### WORK ITEM
Go through the material and set down every line without alteration.

### SOURCE RECORDS
= Beginning of Section =

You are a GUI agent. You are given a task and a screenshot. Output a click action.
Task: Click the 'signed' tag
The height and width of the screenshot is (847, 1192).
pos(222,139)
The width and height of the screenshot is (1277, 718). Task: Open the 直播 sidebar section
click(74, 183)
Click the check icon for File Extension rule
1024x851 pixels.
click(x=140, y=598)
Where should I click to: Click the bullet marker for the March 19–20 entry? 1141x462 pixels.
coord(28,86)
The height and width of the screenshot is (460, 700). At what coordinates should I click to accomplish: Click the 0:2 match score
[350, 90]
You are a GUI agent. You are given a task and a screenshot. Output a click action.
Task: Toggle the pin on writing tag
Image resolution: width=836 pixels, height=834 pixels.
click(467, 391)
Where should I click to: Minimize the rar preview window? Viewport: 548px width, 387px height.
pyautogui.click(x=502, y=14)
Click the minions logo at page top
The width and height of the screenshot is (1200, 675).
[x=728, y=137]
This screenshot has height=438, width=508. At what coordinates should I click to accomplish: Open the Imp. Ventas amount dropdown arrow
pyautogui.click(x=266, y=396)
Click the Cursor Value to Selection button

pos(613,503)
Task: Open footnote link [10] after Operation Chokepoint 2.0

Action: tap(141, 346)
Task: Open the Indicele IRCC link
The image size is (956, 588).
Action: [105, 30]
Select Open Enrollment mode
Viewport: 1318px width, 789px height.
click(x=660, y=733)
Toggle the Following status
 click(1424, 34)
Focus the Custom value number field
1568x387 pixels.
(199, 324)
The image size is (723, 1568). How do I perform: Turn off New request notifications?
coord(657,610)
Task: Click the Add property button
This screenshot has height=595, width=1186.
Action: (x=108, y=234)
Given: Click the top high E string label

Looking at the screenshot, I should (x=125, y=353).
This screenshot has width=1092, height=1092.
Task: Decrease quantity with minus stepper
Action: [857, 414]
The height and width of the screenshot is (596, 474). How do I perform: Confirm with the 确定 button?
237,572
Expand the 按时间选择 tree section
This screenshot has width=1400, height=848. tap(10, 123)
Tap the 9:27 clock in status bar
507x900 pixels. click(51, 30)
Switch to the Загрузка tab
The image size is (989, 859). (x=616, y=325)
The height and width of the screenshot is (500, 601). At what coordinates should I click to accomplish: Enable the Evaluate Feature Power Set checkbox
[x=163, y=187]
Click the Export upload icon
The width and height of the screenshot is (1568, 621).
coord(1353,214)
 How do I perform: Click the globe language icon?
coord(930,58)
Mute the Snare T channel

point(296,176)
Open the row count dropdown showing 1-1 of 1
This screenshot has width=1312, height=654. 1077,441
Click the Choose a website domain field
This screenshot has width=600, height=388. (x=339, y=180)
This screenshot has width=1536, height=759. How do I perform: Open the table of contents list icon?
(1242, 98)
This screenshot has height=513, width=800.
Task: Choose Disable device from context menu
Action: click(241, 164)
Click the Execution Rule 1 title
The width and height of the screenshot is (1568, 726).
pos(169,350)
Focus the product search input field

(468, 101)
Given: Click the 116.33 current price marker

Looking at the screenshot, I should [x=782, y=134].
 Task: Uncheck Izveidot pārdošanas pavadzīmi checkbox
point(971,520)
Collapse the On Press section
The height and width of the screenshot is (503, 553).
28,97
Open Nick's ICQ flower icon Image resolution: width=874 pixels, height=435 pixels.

= End of Section =

### PROBLEM SOLUTION
You are a GUI agent. You are given a task and a screenshot. Output a click action.
Task: Click the 'signed' tag
The height and width of the screenshot is (847, 1192).
pos(222,139)
The width and height of the screenshot is (1277, 718). Task: Open the 直播 sidebar section
click(74, 183)
Click the check icon for File Extension rule
1024x851 pixels.
click(x=140, y=598)
Where should I click to: Click the bullet marker for the March 19–20 entry? 1141x462 pixels.
coord(28,86)
The height and width of the screenshot is (460, 700). At what coordinates should I click to accomplish: Click the 0:2 match score
[350, 90]
You are a GUI agent. You are given a task and a screenshot. Output a click action.
Task: Toggle the pin on writing tag
Image resolution: width=836 pixels, height=834 pixels.
click(467, 391)
Where should I click to: Minimize the rar preview window? Viewport: 548px width, 387px height.
pyautogui.click(x=502, y=14)
Click the minions logo at page top
The width and height of the screenshot is (1200, 675).
[x=728, y=137]
This screenshot has height=438, width=508. At what coordinates should I click to accomplish: Open the Imp. Ventas amount dropdown arrow
pyautogui.click(x=266, y=396)
Click the Cursor Value to Selection button

pos(613,503)
Task: Open footnote link [10] after Operation Chokepoint 2.0

Action: tap(141, 346)
Task: Open the Indicele IRCC link
The image size is (956, 588).
Action: [105, 30]
Select Open Enrollment mode
Viewport: 1318px width, 789px height.
click(x=660, y=733)
Toggle the Following status
 click(1424, 34)
Focus the Custom value number field
1568x387 pixels.
(199, 324)
The image size is (723, 1568). How do I perform: Turn off New request notifications?
coord(657,610)
Task: Click the Add property button
This screenshot has height=595, width=1186.
Action: (x=108, y=234)
Given: Click the top high E string label

Looking at the screenshot, I should (x=125, y=353).
This screenshot has width=1092, height=1092.
Task: Decrease quantity with minus stepper
Action: [857, 414]
The height and width of the screenshot is (596, 474). How do I perform: Confirm with the 确定 button?
237,572
Expand the 按时间选择 tree section
This screenshot has width=1400, height=848. tap(10, 123)
Tap the 9:27 clock in status bar
507x900 pixels. click(51, 30)
Switch to the Загрузка tab
The image size is (989, 859). (x=616, y=325)
The height and width of the screenshot is (500, 601). At what coordinates should I click to accomplish: Enable the Evaluate Feature Power Set checkbox
[x=163, y=187]
Click the Export upload icon
The width and height of the screenshot is (1568, 621).
coord(1353,214)
 How do I perform: Click the globe language icon?
coord(930,58)
Mute the Snare T channel

point(296,176)
Open the row count dropdown showing 1-1 of 1
This screenshot has width=1312, height=654. 1077,441
Click the Choose a website domain field
This screenshot has width=600, height=388. (x=339, y=180)
This screenshot has width=1536, height=759. How do I perform: Open the table of contents list icon?
(1242, 98)
This screenshot has height=513, width=800.
Task: Choose Disable device from context menu
Action: click(241, 164)
Click the Execution Rule 1 title
The width and height of the screenshot is (1568, 726).
pos(169,350)
Focus the product search input field

(468, 101)
Given: Click the 116.33 current price marker

Looking at the screenshot, I should [x=782, y=134].
 Task: Uncheck Izveidot pārdošanas pavadzīmi checkbox
point(971,520)
Collapse the On Press section
The height and width of the screenshot is (503, 553).
28,97
Open Nick's ICQ flower icon Image resolution: width=874 pixels, height=435 pixels.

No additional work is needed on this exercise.